**ACTION ITEM**. Output every record below exactly as it appears.

◇ ◇ ◇

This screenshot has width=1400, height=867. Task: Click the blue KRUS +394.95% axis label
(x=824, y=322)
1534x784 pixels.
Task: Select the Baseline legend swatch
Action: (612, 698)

◇ ◇ ◇

**PROBLEM SOLUTION**.
This screenshot has width=1400, height=867. Task: Click the blue KRUS +394.95% axis label
(x=824, y=322)
1534x784 pixels.
Task: Select the Baseline legend swatch
Action: (612, 698)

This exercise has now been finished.